Et Mme Joubert rapporta à son fils, aussi exactement que possible, la conversation qu’elle avait eue avec le reporter.

Le jeune homme avait de nouveau pâli, puis avait laissé tomber sa tête dans ses mains. Il était atterré.

Mme Joubert avait cessé de parler et il restait dans la même position, immobile, comme écrasé.

Au bout de quelques instants, la mère le força à relever la tête et, lui mettant un baiser sur le front :

– Mon cher enfant, dit-elle, il y a toujours un remède pour les plus grandes douleurs.

Il eut un regard désolé et un sanglot s’échappa de sa poitrine.
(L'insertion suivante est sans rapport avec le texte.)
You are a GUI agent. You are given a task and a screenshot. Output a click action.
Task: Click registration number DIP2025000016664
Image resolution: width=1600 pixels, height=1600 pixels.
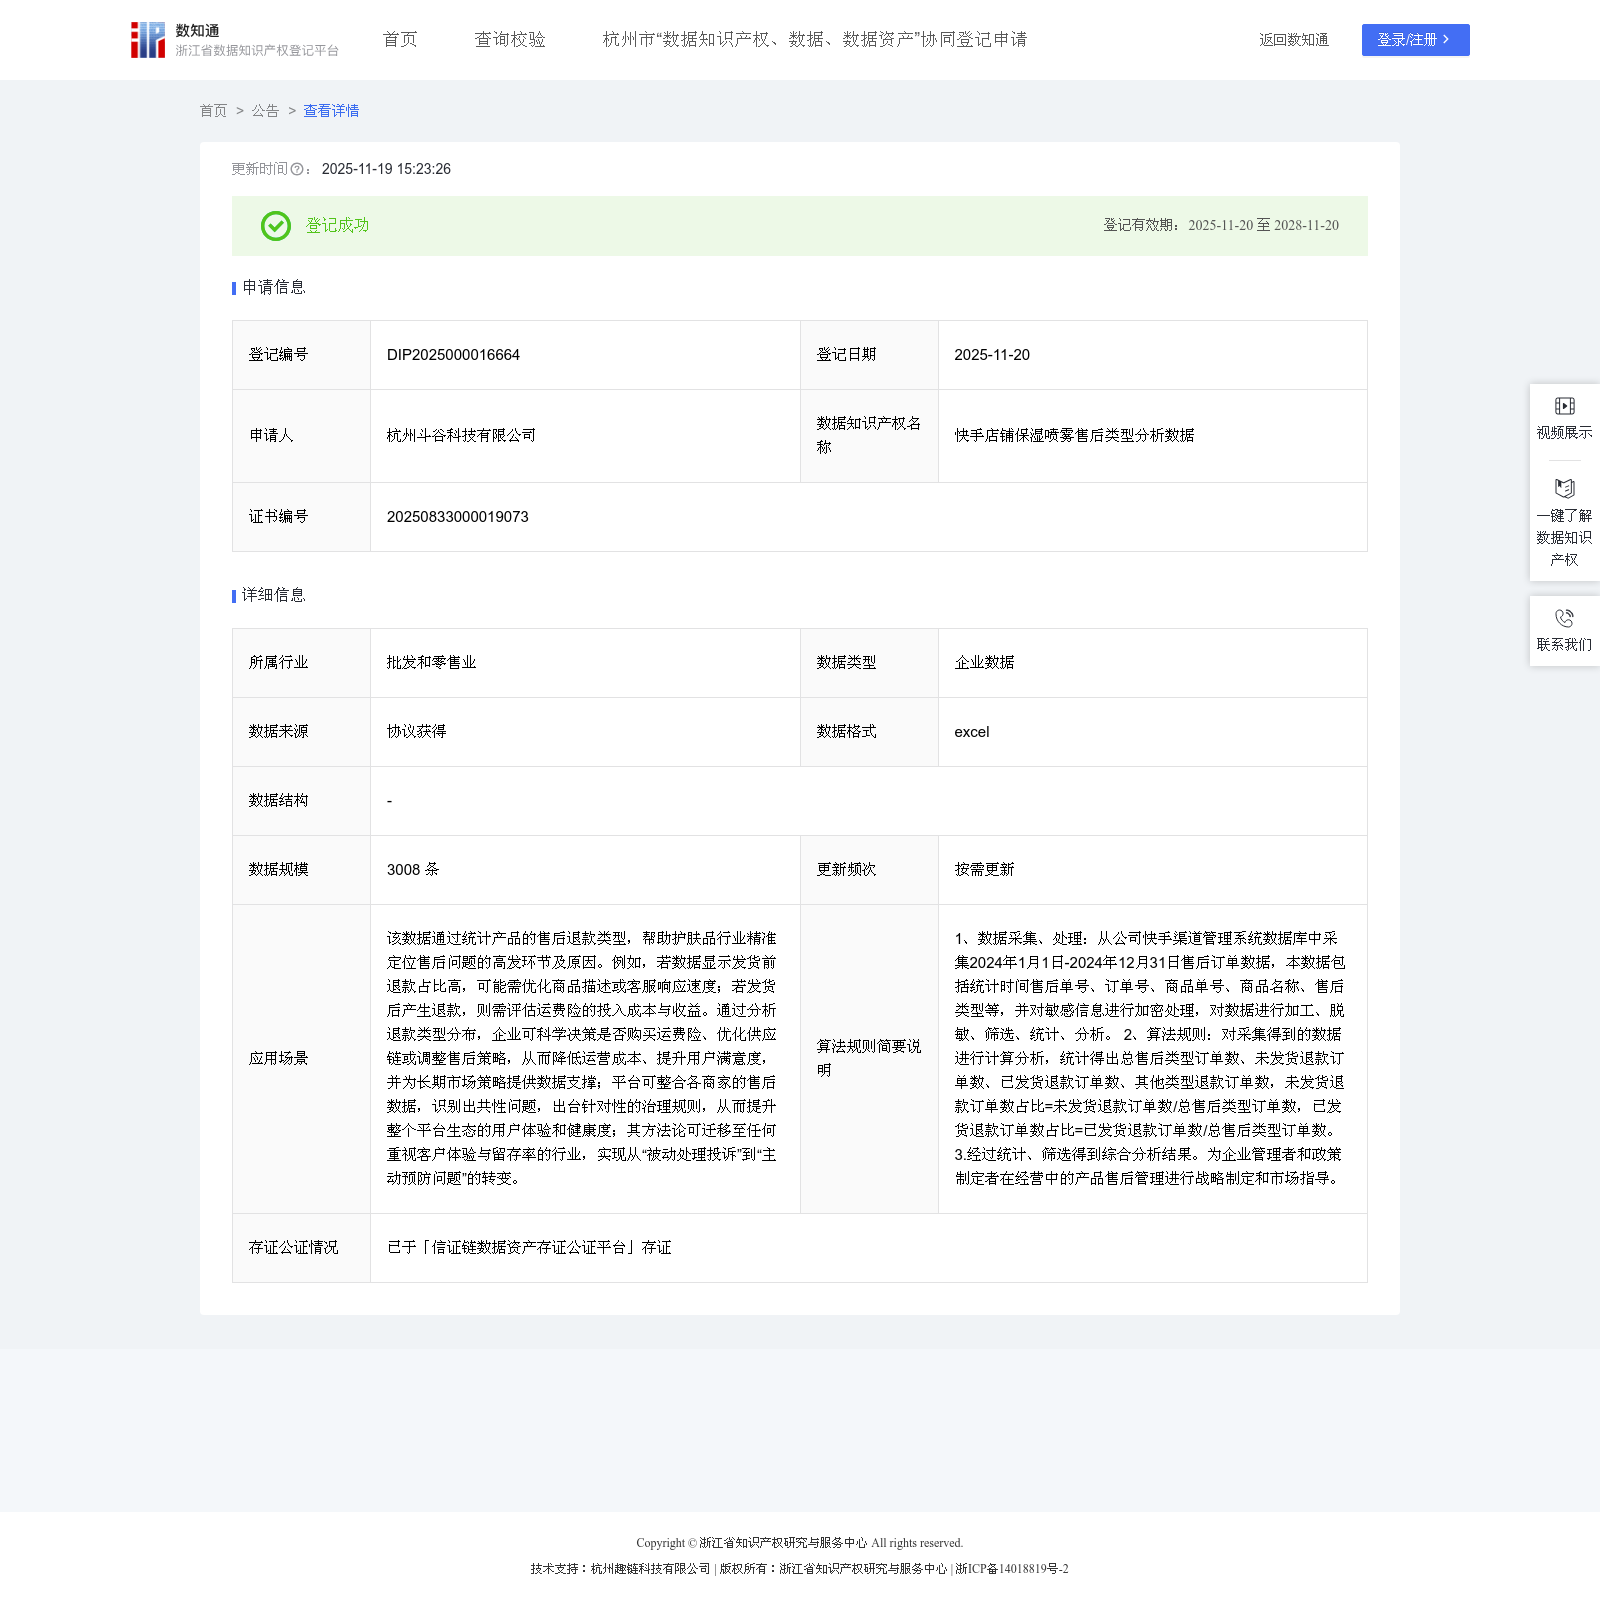point(453,355)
Puis, secouant la tête, il murmura :

– Ma vie est brisée !

– Non, non, s’écria Mme Joubert en entourant son fils de ses bras, l’homme courageux et fort ne se laisse pas abattre ainsi ! Ta mère t’aidera à oublier cette femme !

Il secoua douloureusement la tête.

– Je ne pourrai pas, je ne pourrai jamais, dit-il.

– Si, si ! avec de l’énergie et de la volonté, tu parviendras à arracher de ton cœur ce fatal amour.

– Je l’aime trop !

– Tu en aimeras une autre.

– Il n’y en a pas une autre.

– Edmond, veux-tu que nous partions ? Nous irons où tu voudras ; tiens, je serais charmée de revoir l’Amérique.

– Non, répondit-il, avec un mouvement d’impatience, je t’en prie, ne me parle pas de voyager.

– Eh bien, rentrons à Paris où tu reprendras plus que jamais la vie active.

– Ma mère, je vais à Paris trois fois la semaine, c’est assez ; je me plais ici, je veux y rester.

– Malheureux enfant, mais tu ne veux donc rien faire pour te guérir ?

– Je ne veux pas guérir ! Je souffre, oh ! oui, je souffre ; mais je veux garder ma douleur, c’est elle qui me fera vivre.

Des larmes jaillirent des yeux de Mme Joubert.

Le jeune homme l’embrassa fiévreusement, et, sans ajouter une parole, alla s’enfermer dans sa chambre, où il éclata en sanglots.